A Fond Farewell: Wine C.A.R.T., Kona, and more

I never made it out to the Wine C.A.R.T. in West Chester – mainly because I rarely make it out to West Chester. But with all the folks who do live on that end of town – why didn't you go to the Wine C.A.R.T?

Sadly, the economy has taken it's toll and the Wine C.A.R.T. is officially closed.

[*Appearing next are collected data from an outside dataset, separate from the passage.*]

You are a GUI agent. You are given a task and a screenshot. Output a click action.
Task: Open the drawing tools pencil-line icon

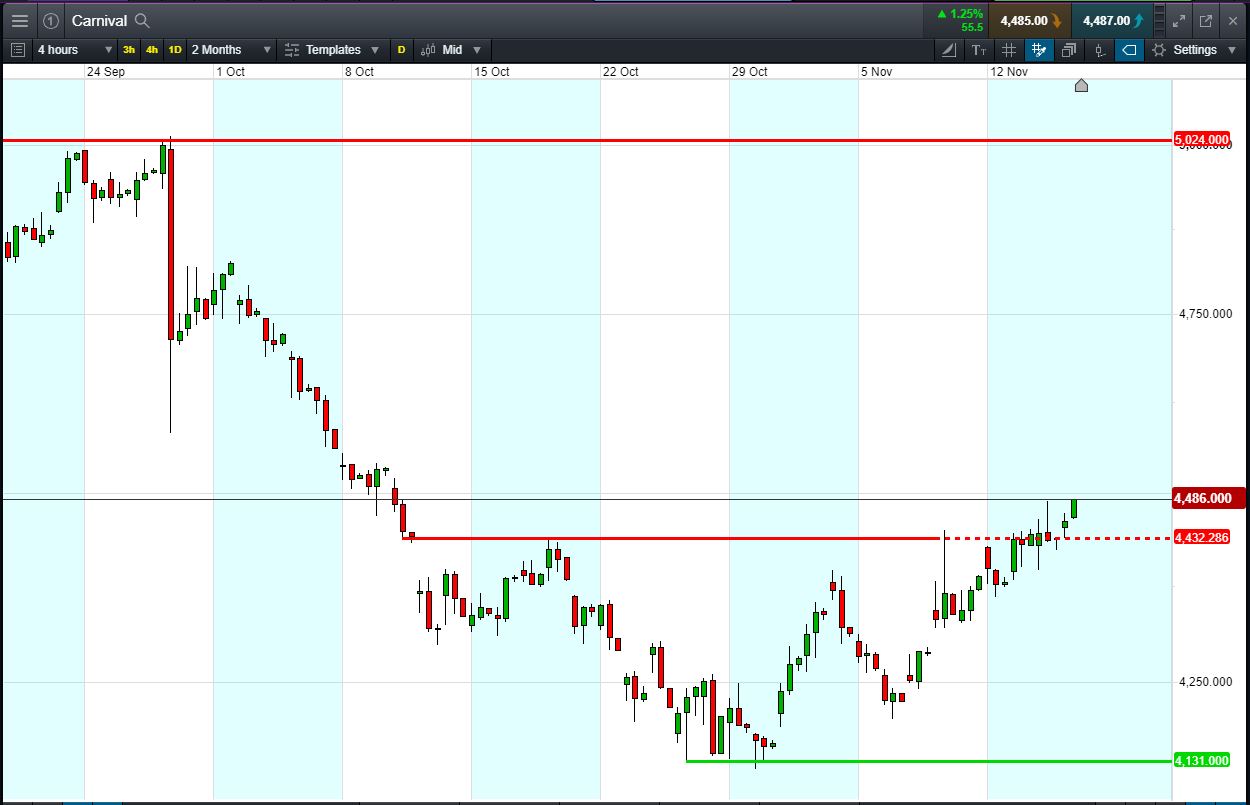tap(948, 50)
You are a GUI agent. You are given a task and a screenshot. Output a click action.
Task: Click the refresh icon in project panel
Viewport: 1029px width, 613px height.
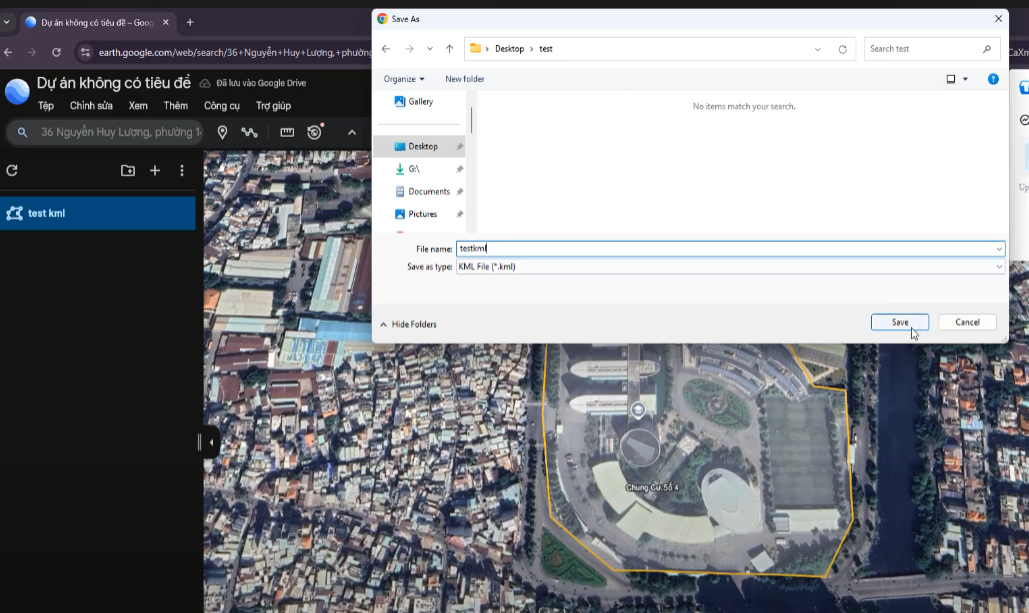[12, 171]
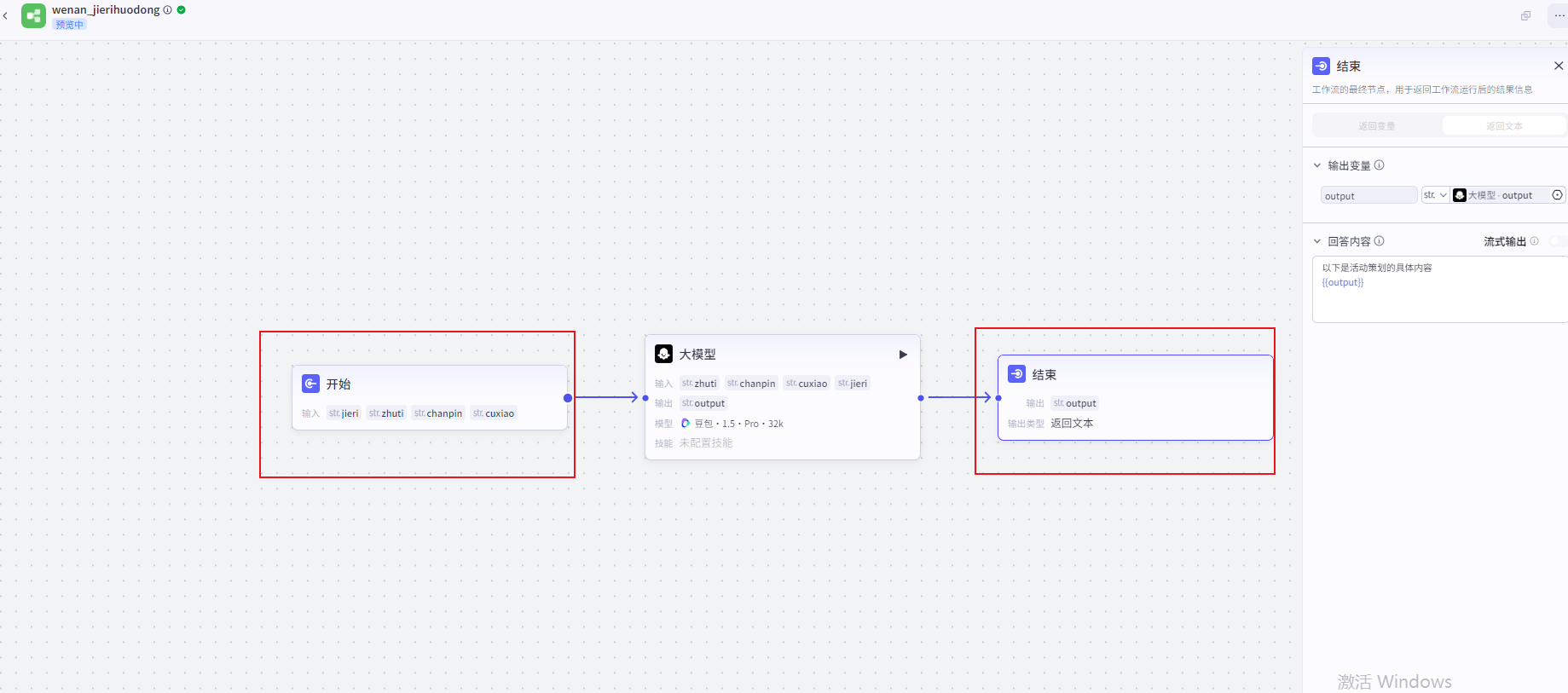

I received their last e-newsletter today.

To all,
The economy
has become an 800 pound gorilla that wasn’t there, nor foreseen, when
we opened our doors in early 2007.  Today it is – - it has strangled our
opportunity to get further funding and enough relief to keep our doors open.

It is with
great sadness that I must say goodbye to all of you.  With no end in
sight to the current financial crisis, I have had to make the tough decision
to close our fabulous wine bar. 

I won’t
close our doors without remembering the great camaraderie and personal
friendships that we have built in our short time in business.  Wow, it
was awesome for me and I hope for you too!  I hope you enjoy some of the
wonderful pictures (too many to post) from 2008.

I wish you
the best in your future wine purchasing and hope to see you all at Jungle
Jim’s
special wine tastings in the future – - tell Dave and
Todd I sent you!

Happy New
Year . . . Mike, Jane and I will miss you,

Chris

Of course, the Wine C.A.R.T. isn't the only place we've lost this year. The following restaurants come to mind: we lost the following restaurants:

  • Kona Bistro, Oakley
  • Wah Mee
  • Seny
  • Pacific Moon
  • Tropicana

I'm sure I missed many. Let me know in the comments the other . In the meantime, our fondest farewell to the Wine C.A.R.T.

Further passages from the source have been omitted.